TASKS TO COMPLETE:
**1.** Decide whether each statement below agrees with the text on WandB artifacts. Answer yes or no, and quote the words from that text that decide it.
(a) In the generated graph, circles represent runs.
(b) The training runs consume a dataset artifact and output a model artifact.
(c) The make_loader method sets num_workers to 4.
**2.** Render this sentence from the text on WandB artifacts in Spanish: "When using artifacts WandB automatically generates a graph allowing us to visualize the whole pipeline."
**3.** Proceed with the text on WandB artifacts, picking up where it stops.

TEXT:
::::::

When using artifacts WandB automatically generates a graph allowing us to visualize the whole pipeline.  
Squares represent runs, circles represent artifacts and arrows indicate what artifacts are produced/consumed by runs. For example the `train`ing runs consume a `dataset` artifact and output a `model` artifact.  
Each of these artifact is also version controlled and we can easily access older models/datasets versions along with the runs that created them. 
[Click here](https://wandb.ai/wandb/racecar/artifacts/model/trt-model/d6bca0257e1bcec39983/graph) if you wish to explore this interactive graph!

In the cell below we setup a [PyTorch Lightning Data Module](https://pytorch-lightning.readthedocs.io/en/stable/extensions/datamodules.html). 

In [None]:
from typing import Optional

class RoadDataModule(pl.LightningDataModule):

    def __init__(self, dataset_artifact: str, batch_size):
        super().__init__()
        self.dataset_artifact = dataset_artifact
        self.batch_size = batch_size

    def setup(self, stage: Optional[str] = None):
        # Assign train/val datasets for use in dataloaders
        train_pth, val_pth, test_pth = [os.path.join(self.artifact_dir, split) for split in ["train", "val", "test"]] 

        if stage == 'fit' or stage is None:
            self.train, self.val = XYDataset(train_pth, train=True), XYDataset(val_pth, train=False)

            self.dims = tuple(self.train[0][0].size())

        # Assign test dataset for use in dataloader(s)
        if stage == 'test' or stage is None:
            self.test = XYDataset(test_pth, train=False)

            self.dims = tuple(self.test[0][0].size())

    def train_dataloader(self):
        return self.make_loader(self.train, True)

    def val_dataloader(self):
        return self.make_loader(self.val, False)

    def test_dataloader(self):
        return self.make_loader(self.test, False)

    def make_loader(self, dataset, shuffle):
        return DataLoader(dataset=dataset,
                          batch_size=self.batch_size, 
                          shuffle=shuffle,
                          pin_memory=True, num_workers=2)

::::::

INFORMATION PROVIDED:
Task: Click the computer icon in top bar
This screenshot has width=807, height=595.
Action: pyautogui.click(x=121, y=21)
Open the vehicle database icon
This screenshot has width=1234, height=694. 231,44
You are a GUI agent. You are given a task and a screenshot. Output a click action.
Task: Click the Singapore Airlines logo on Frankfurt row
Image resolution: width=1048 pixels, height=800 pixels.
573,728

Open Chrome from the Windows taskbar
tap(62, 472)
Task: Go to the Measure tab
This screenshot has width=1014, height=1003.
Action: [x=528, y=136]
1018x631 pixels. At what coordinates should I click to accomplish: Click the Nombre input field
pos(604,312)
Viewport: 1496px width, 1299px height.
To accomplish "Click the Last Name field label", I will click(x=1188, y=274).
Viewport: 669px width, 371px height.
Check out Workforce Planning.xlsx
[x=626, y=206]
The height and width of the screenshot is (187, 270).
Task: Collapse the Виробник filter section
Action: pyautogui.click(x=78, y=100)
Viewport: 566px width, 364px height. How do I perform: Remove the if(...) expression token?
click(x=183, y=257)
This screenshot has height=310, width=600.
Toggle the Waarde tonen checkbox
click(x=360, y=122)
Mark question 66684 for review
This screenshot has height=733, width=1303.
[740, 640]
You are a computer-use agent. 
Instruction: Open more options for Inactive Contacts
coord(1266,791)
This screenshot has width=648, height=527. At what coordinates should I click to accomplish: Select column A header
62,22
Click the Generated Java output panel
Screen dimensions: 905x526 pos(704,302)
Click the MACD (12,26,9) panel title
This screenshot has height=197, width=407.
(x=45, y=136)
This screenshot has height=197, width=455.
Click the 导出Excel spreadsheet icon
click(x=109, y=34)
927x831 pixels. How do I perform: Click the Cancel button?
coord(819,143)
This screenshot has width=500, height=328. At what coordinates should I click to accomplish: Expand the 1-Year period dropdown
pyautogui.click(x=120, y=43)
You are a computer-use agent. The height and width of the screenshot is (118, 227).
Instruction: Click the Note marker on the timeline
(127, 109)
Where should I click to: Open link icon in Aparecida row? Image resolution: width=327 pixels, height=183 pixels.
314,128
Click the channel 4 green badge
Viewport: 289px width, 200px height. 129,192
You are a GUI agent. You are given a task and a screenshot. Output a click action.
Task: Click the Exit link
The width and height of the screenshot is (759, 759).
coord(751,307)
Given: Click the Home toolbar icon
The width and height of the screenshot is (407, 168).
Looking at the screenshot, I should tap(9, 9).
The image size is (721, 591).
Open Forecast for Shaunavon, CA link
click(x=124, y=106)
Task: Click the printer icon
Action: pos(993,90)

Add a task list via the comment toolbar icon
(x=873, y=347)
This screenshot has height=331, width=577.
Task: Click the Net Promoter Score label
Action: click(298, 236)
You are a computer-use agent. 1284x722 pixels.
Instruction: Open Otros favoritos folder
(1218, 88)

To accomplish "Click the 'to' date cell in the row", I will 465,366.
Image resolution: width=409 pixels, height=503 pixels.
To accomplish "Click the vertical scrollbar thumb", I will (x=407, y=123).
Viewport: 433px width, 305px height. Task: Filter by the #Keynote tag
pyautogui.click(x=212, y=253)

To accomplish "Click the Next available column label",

::::::

TASK-BY-TASK ANSWERS:
**1.**
(a) No: "Squares represent runs, circles represent artifacts"
(b) Yes: "the `train`ing runs consume a `dataset` artifact and output a `model` artifact"
(c) No: "num_workers=2"

**2.** Al usar artefactos, WandB genera automáticamente un grafo que nos permite visualizar todo el flujo de procesamiento.

**3.**
RoadDataModule.prepare_data = prepare_data

### Let's train!
This is also pretty standard PyTorch Lighting/WandB code. More about PyTorch Lightning and WandB [in our docs](https://docs.wandb.ai/guides/integrations/lightning)!

In [None]:
config = dict(
    epochs=10,
    architecture="resnet34",
    pretrained=True,
    batch_size=64,
    learning_rate=1e-4,
    dataset="mix_ready:latest",
    train_augs=False,
    loss="mse_loss"
    )

with wandb.init(project="racecar", config=config, job_type="train", entity="wandb") as run:
    config = run.config

    dm = RoadDataModule(config.dataset, config.batch_size)
    road_regression = RoadRegression(config)

    wandb_logger = WandbLogger()
    trainer = pl.Trainer(
        logger=wandb_logger,
        gpus=1,
        max_epochs=config.epochs,
        log_every_n_steps=1
    )
    trainer.fit(road_regression, dm)

    trainer.test()

    # finally we log the model to wandb.
    torch.save(road_regression.model.state_dict(), "model.pth")
    artifact = wandb.Artifact('model', type='model')
    artifact.add_file('model.pth')
    run.log_artifact(artifact)

# 2. Working out your own dataset split

Here I have mixed images from three different miniature racetracks I built: [Suzuka](https://wandb.ai/wandb/racecar/artifacts/dataset/suzuka), [Monza](https://wandb.ai/wandb/racecar/artifacts/dataset/monza) and [Nurburgring](https://wandb.ai/wandb/racecar/artifacts/dataset/nurburgring).  

You may wish to tailor your own split to experiment.  
Maybe you could bring in [images from real roads](https://github.com/commaai/comma2k19)? Maybe you could train a model on one track and evaluate it on another to see if it generalizes well?  
Feel free to modify the code below to achieve what you want. Make sure the artifact/folder your upload to wandb after this step contains a `train`, `val` and `test` folder so that it works with the training code above!

In [None]:
import random
import shutil

from wandb_jetracer.utils.utils import make_dirs, split_list_by_pct

config = dict(
    datasets=["suzuka:latest", "monza:latest", "nurburgring:latest"],
    output_dataset="mix_ready",
    split_pcts=[0.7, 0.2, 0.1],
)

with wandb.init(project="racecar", config=config, entity="wandb", job_type="pre-process-dataset") as run:
    config = run.config

    out_dirs = make_dirs("./tmp/")

    # make sure the train/val/test pct are coherent
    assert math.fsum(config.split_pcts) == 1

    for dataset in config.datasets:
        # download each dataset
        artifact = run.use_artifact(dataset)
        artifact_dir = artifact.download()

        all_fnames = os.listdir(artifact_dir)
        random.shuffle(all_fnames)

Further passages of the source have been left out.